Kliniken Kreis Konstanz: Medizinische Schwerpunkte vorm Sommer festzurren

Krankenhauslösung im Landkreis Konstanz im Zeitplan – Bürgerinitiative will sich gründen

Kreis Konstanz. Noch vor der Sommerpause soll feststehen, welche medizinischen Leistungen an welchem Krankenhaus im Kreis erbracht werden sollen. Der Konstanzer Landrat Frank Hämerle sprach von einem „Anfangsszenario“. Die Vorbereitungen zu einer Krankenhaus-Kreislösung lägen aktuell gut in der Zeit. Die Kreislösung soll den Kliniken im Kreis Konstanz das wirtschaftliche Überleben sichern.

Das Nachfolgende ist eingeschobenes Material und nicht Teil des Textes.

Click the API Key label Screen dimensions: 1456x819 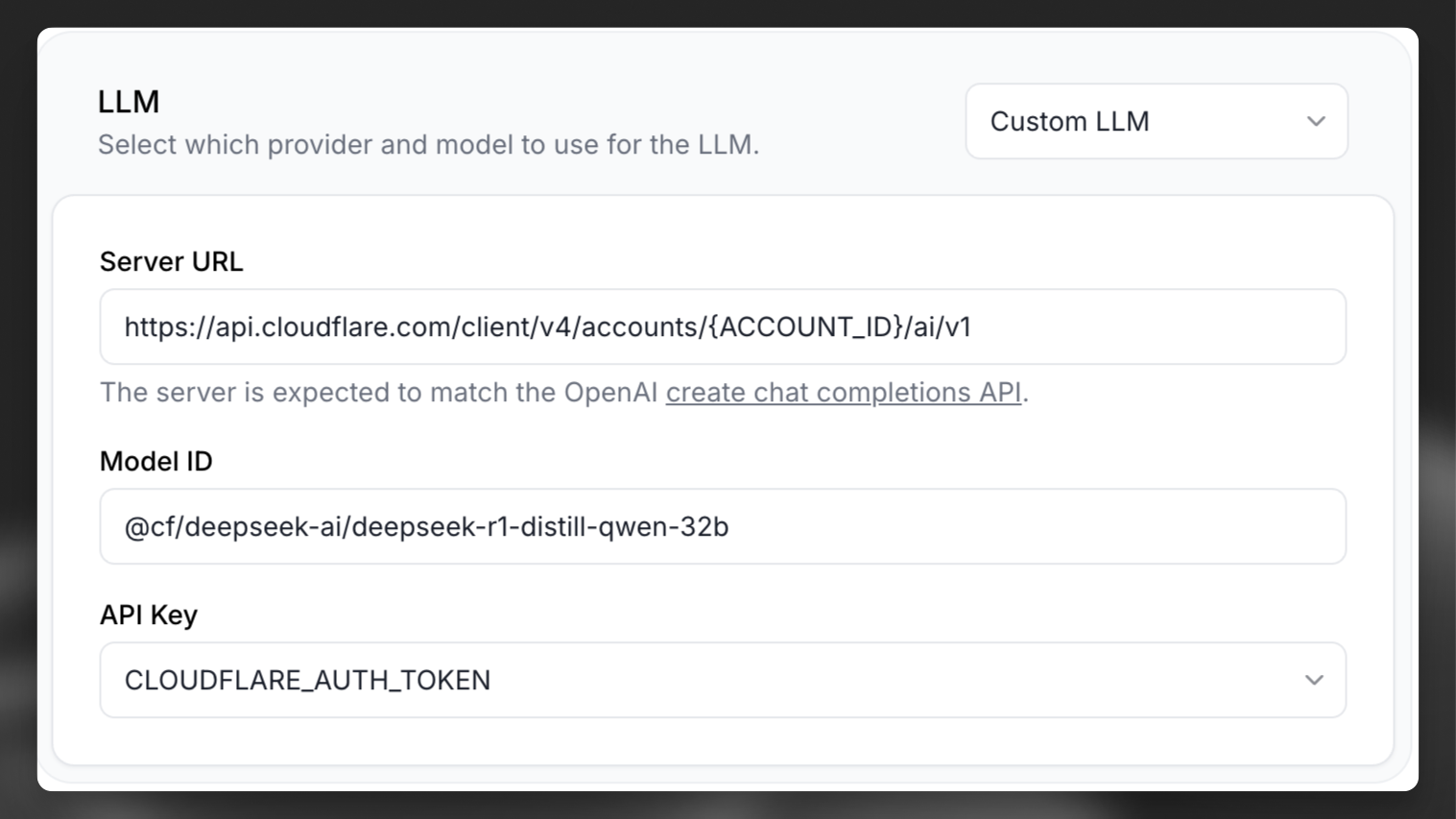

Kommende Woche will sich Bürgerinitiative gründen

Gegen eine mögliche Privatisierung des Klinikums soll auch eine Bürgerinitiative kämpfen. Die Gründungsversammlung ist am Dienstag, 31. Mai. Die Initiative ergriffen hat die Dienstleistungsgewerkschaft Verdi. Ob sie nötig sein wird, um die Kliniken in kommunaler Trägerschaft zu erhalten ist, unklar.

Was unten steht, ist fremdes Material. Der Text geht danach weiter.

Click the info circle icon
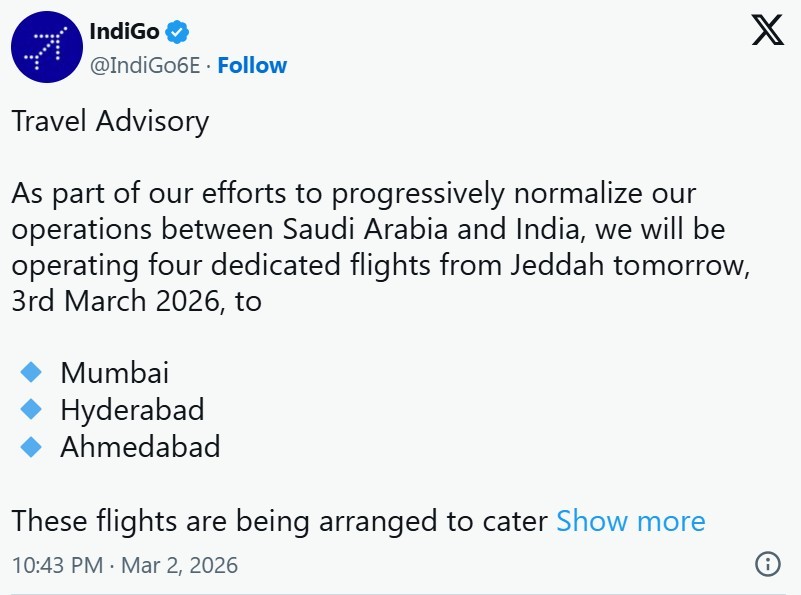Screen dimensions: 801x595 point(767,564)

Vorbereitungen für Kreislösung laufen

Gut im Zeitplan liegen laut Landrat die Vorbereitungen zur Krankenhaus-Kreislösung. Noch vor der Sommerpause sollen die Eckpunkte für den Konsortialvertrag für die geplante Krankenhaus-Holding den zukünftigen Gesellschaftern und Partnern der Holding zugehen, teilte der Landrat mit. Darauf hätten sich die Mitglieder des Lenkungsausschusses in ihrer jüngsten Sitzung geeinigt.

Der Lenkungsausschuss

Im Lenkungsausschuss, der von Landrat Frank Hämmerle geleitet wird, sitzen neben den Geschäftsführern der einzelnen Klinikeinheiten auch die Oberbürgermeister und Bürgermeister der beteiligten Kommunen sowie als externer Berater Edwin Beckert, Klinikgeschäftsführer im Ruhestand.

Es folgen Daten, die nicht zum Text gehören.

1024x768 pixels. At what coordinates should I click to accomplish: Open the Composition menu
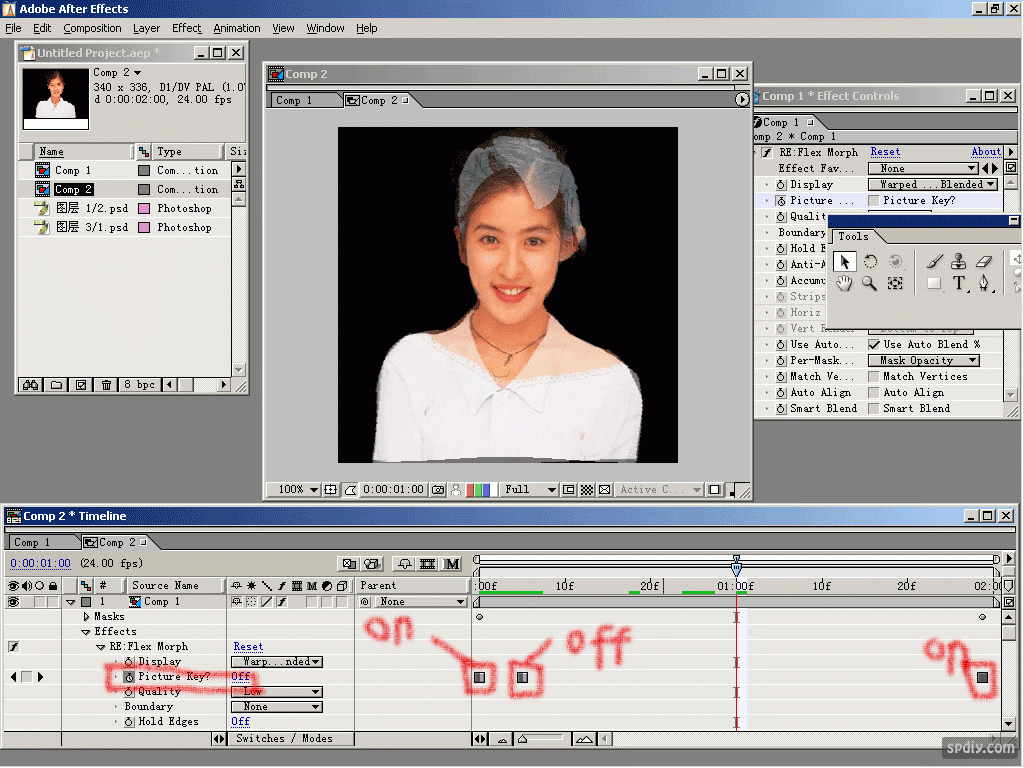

Aufteilung medizinischer Schwerpunkte

Die Eckpunkte für die Verteilung der medizinischen Schwerpunkte sollen als „Anfangsszenario“ laut Hämmerle vor der Sommerpause feststehen. Derzeit bereiten vier Projektgruppen das Thema Kreislösung vor, darunter auch die Projektgruppe „Medizinische Strukturen“, in der Ärzte der Singener, Stockacher und Konstanzer Kliniken aktiv eingebunden sind. Dabei sei vor allem das „konstruktive Herangehen an die Fragestellung“ von Seiten der Ärzteschaft erfreulich, so Hämmerle.

Gründung Januar 2012

Die anderen Projektgruppen beschäftigen sich mit den Themenbereichen Betriebswirtschaft und Finanzen, Steuern und Nebenbetriebe sowie Recht und Steuern. Alle Projektgruppenarbeiten arbeiten zügig und ernsthaft an der Gestaltung der Kreislösung, sagte Hämmerle. Wenn alle so weiter arbeiten, stehe der Holding-Gründung zum 1. Januar 2012 nichts mehr im Wege.

So soll es gehen

Geplant ist zunächst eine so genannte „Bargründung“ der Holding. Nach Gründung der Betriebsgesellschaften durch die jeweilige Tochter werden diese zu 100 Prozent in die Krankenhausholding GmbH eingebracht. Das soll nach dem derzeitigen Zeitplan bis spätestens August 2012 der Fall sein.

PwC noch dabei

Die Beraterfirma PwC (PricewaterhouseCooper), die bereits das Grobkonzept für die Kreislösung erarbeitet hat, begleitet die Kreislösung weiter. Auch darauf verständigten sich die Mitglieder des Lenkungsausschusses. PwC werde die Unternehmensbewertung und die Risikoanalyse, das sogenannte „Due diligence“-Verfahren, durchführen.

Frische Informationen im Web

Die Öffentlichkeit fortlaufend über die Fortschritte bei der Kreislösung informiert werden. Dazu hat das Landratsamt auf seiner Homepage eine eigene Rubrik eingerichtet. Außerdem gibt es regelmäßige Informationsveranstaltungen für die Betriebsräte aller Standorte.